众所周知,PostgreSQL有一个缓冲区缓存来缓存最近的工作集,Linux也有它的文件系统级缓存。
当我们使用pg_dump
备份数据库时,备份操作会影响 PostgreSQL 缓冲区缓存和系统文件缓存吗?
那么pg_restore
操作呢?
由于这些操作在机器上读取或写入文件,它们肯定会影响内核的文件系统缓存,可能会吹走一些以前缓存的数据。
PostgreSQL 共享缓冲区也是如此,尽管有一个优化可以避免在大型顺序扫描期间覆盖所有共享缓冲区:如果共享缓冲区上的表大于四分之一,则将使用 256 kB 的环形缓冲区,而不是消除缓存的主要部分。
请参阅以下来自src/backend/access/heap/heapam.c
和src/backend/storage/buffer/README
的引文:
/*
* If the table is large relative to NBuffers, use a bulk-read access
* strategy and enable synchronized scanning (see syncscan.c). Although
* the thresholds for these features could be different, we make them the
* same so that there are only two behaviors to tune rather than four.
* (However, some callers need to be able to disable one or both of these
* behaviors, independently of the size of the table; also there is a GUC
* variable that can disable synchronized scanning.)
*
* Note that table_block_parallelscan_initialize has a very similar test;
* if you change this, consider changing that one, too.
*/
if (!RelationUsesLocalBuffers(scan->rs_base.rs_rd) &&
scan->rs_nblocks > NBuffers / 4)
{
allow_strat = (scan->rs_base.rs_flags & SO_ALLOW_STRAT) != 0;
allow_sync = (scan->rs_base.rs_flags & SO_ALLOW_SYNC) != 0;
}
else
allow_strat = allow_sync = false;
For sequential scans, a 256KB ring is used. That's small enough to fit in L2
cache, which makes transferring pages from OS cache to shared buffer cache
efficient. Even less would often be enough, but the ring must be big enough
to accommodate all pages in the scan that are pinned concurrently. 256KB
should also be enough to leave a small cache trail for other backends to
join in a synchronized seq scan. If a ring buffer is dirtied and its LSN
updated, we would normally have to write and flush WAL before we could
re-use the buffer; in this case we instead discard the buffer from the ring
and (later) choose a replacement using the normal clock-sweep algorithm.

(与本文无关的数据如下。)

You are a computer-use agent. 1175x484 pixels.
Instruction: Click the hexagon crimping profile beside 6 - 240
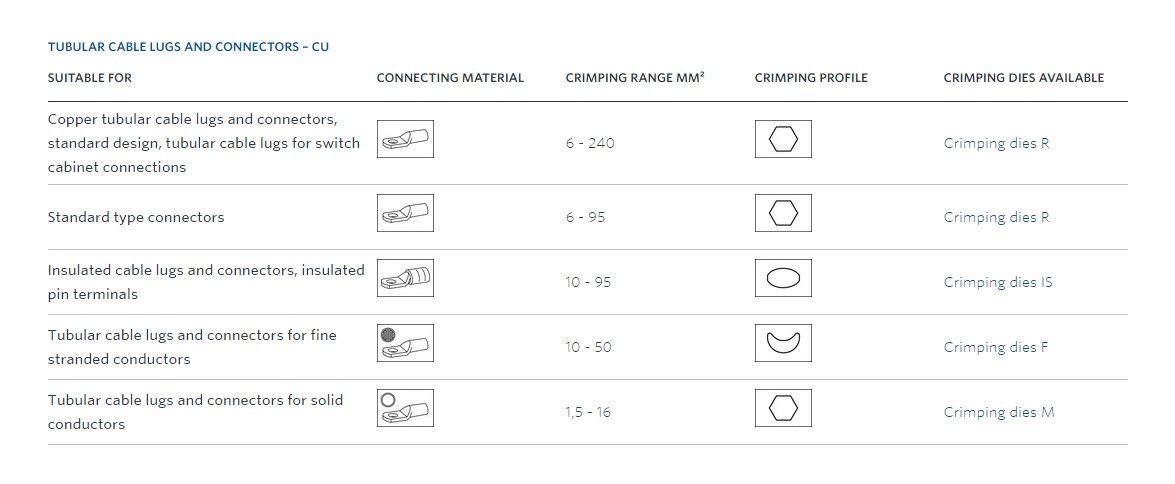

Hence this strategy works best for scans that are read-only (or at worst
update hint bits). In a scan that modifies every page in the scan, like a
bulk UPDATE or DELETE, the buffers in the ring will always be dirtied and
the ring strategy effectively degrades to the normal strategy.
如自述文件所示,该策略对于批量写入可能不是很有效。
尽管如此,pg_dump
或pg_restore
仍会影响许多表,因此您可以预期它会破坏很大一部分共享缓冲区。